Jscotty, Oct 05 2009

       In the olden days, you would add varnish to oil based paint to make it more glossy. This was only done to the final coat. (Source - my old copy of "The Complete Handyman".)
spidermother, Oct 09 2009

       I work in a hardware store, and we do mix paints.   

       The amount of pigment we add (in the store) to the paint is the same for flat and glossy paint. The only difference is the base to which the pigment is added.   

       So the ratio of pigment to binder can't be the sole determiner of sheen, since the amount of pigment added is constant (an ounce to a few ounces), and the amount of binder is constant (a quart or a gallon)... the "What Makes Paint Glossy?" page can't be entirely correct.   

       Now that I know to look for "pigment volume concentration," though I find this (slightly different) formula: (Total sum by volume of all pigments + extenders in paint) / (Total sum by volume of each solid ingredient in paint) x 100%   

       So, flat paints must have more extenders (fillers?), and glossy paints have fewer extenders.   

       Going back to the "What makes paint glossy?" page, and reading that flat paints have a PVC of 40% or higher, and glossy paints have a PVC of 15% or lower, it's clear that the amount of extenders in a gallon of flat paint must amount to at least 25% of the non-solvent ingredients in the paint.   

       I don't how much fluid this works out to, but it's clearly too much to accomplish by means of a couple ounces of additive per can of paint.   

       After all this I guess I can conclude, that the best way for a store that mixes their own paints to save floor space (and reduce how much inventory they need to keep track of) would be to keep one big drum of each of gloss base and flat base, and have a machine which dispenses the desired proportion of these bases into empty cans, to produce the intermediate eggshell/satin/semigloss bases.
goldbb, Oct 11 2009

       [goldbb] Don't the bases already contain pigment? For instance, to make the paler yellows, you start with a light base (which is essentially white paint, and contains titanium dioxide or other white pigment) and add the correct amount of yellow pigment (sometimes called tint).   

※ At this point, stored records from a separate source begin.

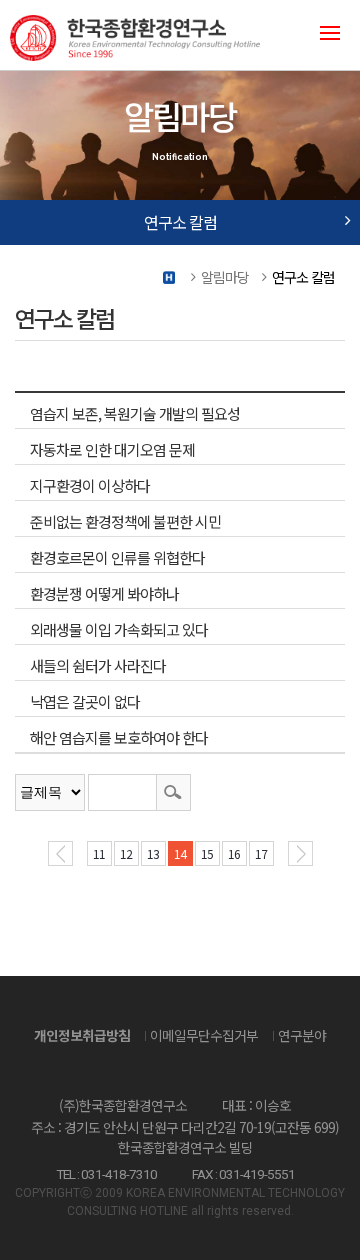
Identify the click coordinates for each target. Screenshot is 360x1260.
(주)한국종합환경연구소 (170, 35)
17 (261, 853)
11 (99, 853)
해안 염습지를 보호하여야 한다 (119, 737)
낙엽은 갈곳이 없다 (85, 701)
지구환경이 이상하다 (90, 485)
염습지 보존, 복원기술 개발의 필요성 (135, 413)
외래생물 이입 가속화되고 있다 (119, 629)
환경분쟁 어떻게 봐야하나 (104, 593)
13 (153, 853)
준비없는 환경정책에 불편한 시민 (125, 521)
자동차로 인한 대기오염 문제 (112, 449)
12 (126, 853)
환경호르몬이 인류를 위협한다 (117, 557)
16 (234, 853)
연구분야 (302, 1035)
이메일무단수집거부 (204, 1035)
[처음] (60, 853)
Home (170, 277)
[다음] (300, 853)
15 (207, 853)
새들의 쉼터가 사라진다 (98, 665)
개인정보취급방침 (82, 1035)
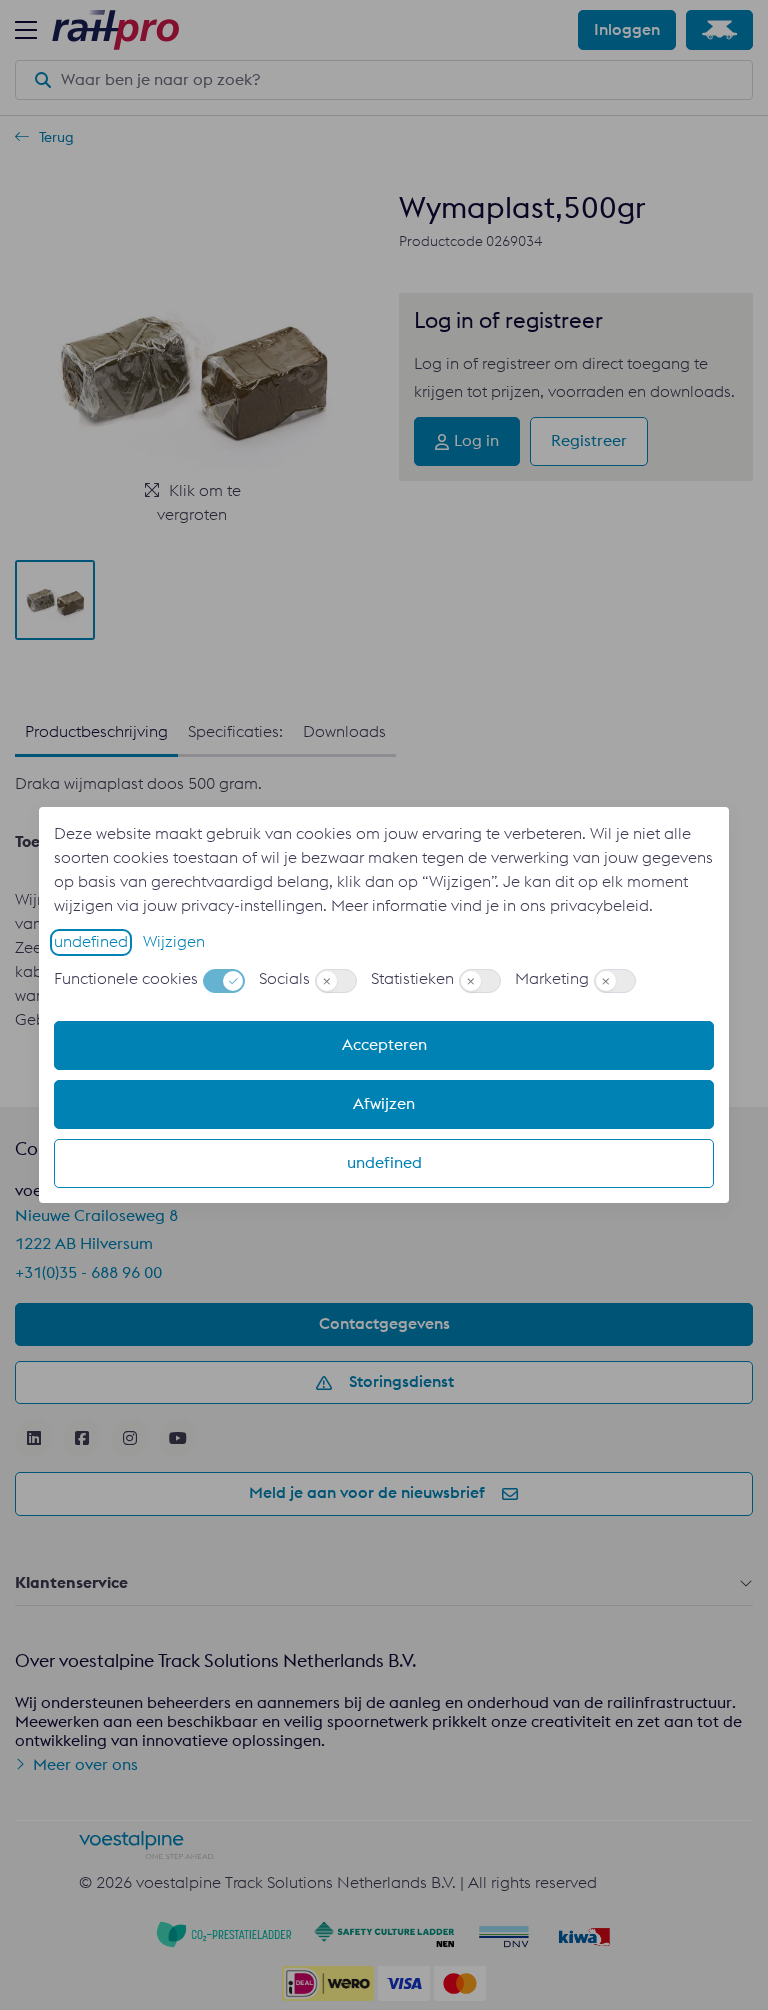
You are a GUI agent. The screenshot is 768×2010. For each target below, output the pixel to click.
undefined (91, 942)
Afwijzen (384, 1104)
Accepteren (384, 1045)
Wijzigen (174, 942)
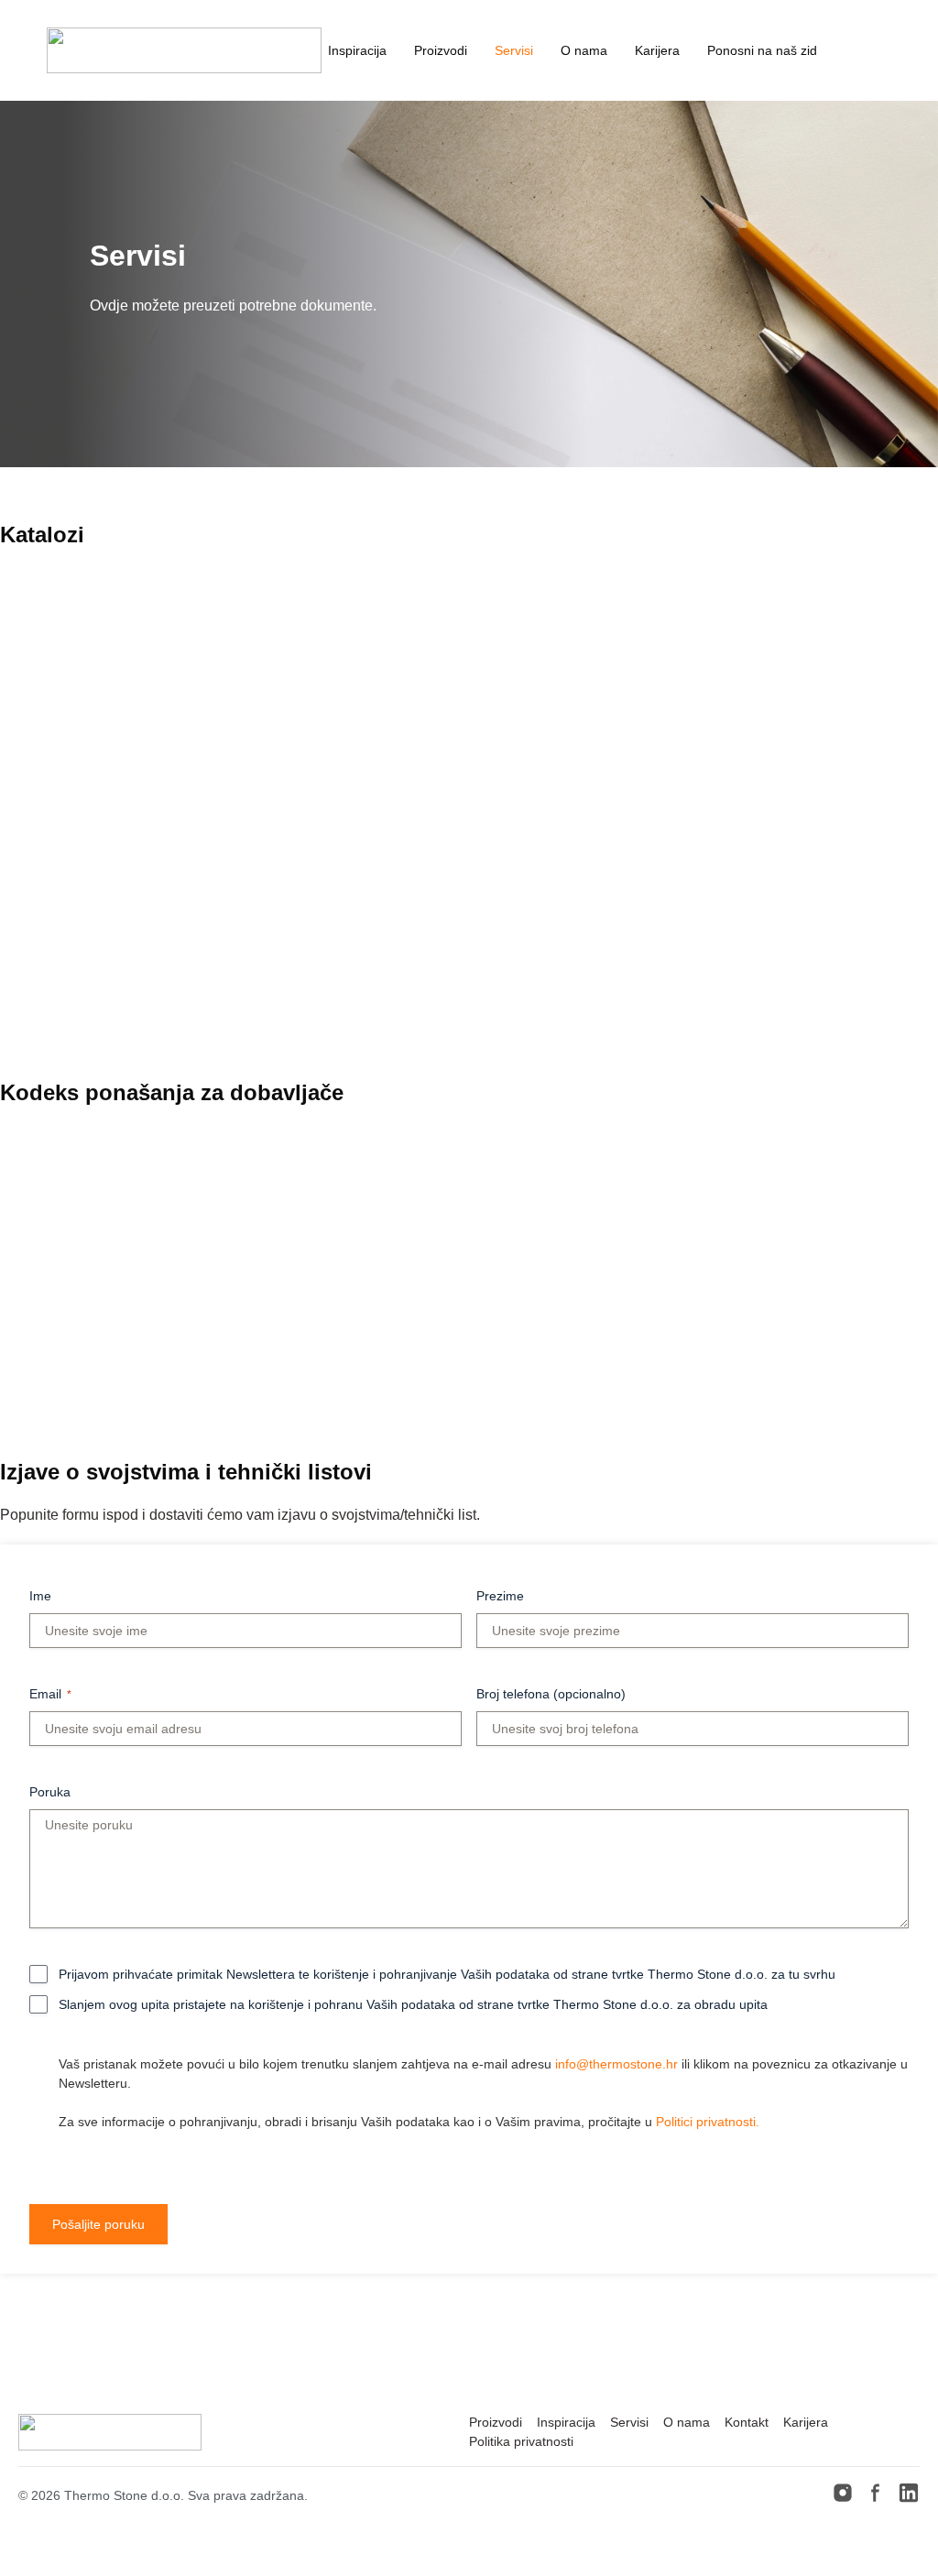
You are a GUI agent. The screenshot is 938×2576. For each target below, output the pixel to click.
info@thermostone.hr (616, 2064)
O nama (584, 50)
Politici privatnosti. (707, 2121)
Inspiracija (357, 50)
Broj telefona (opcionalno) (551, 1693)
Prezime (500, 1595)
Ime (40, 1595)
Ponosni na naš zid (762, 50)
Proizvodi (440, 50)
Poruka (50, 1792)
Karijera (657, 50)
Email (50, 1693)
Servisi (514, 50)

       That does not change your conclusion; in fact, one local paint manufacturer recommends mixing the gloss and flat versions of one of its products to produce intermediate gloss levels. (It is a specialty paint, and I'm guessing they do this precisely so they don't need to stock a range of gloss levels.)   

       The "what makes paint glossy" article just uses sloppy language. "pigment volume concentration (PVC), which is the comparison of the volume of pigment to the volume of binder" should read "...(PVC), which is the ratio of the volume of pigment to the total volume of solids (pigment + binder)", with the understanding that extenders are included in "pigment" in this instance.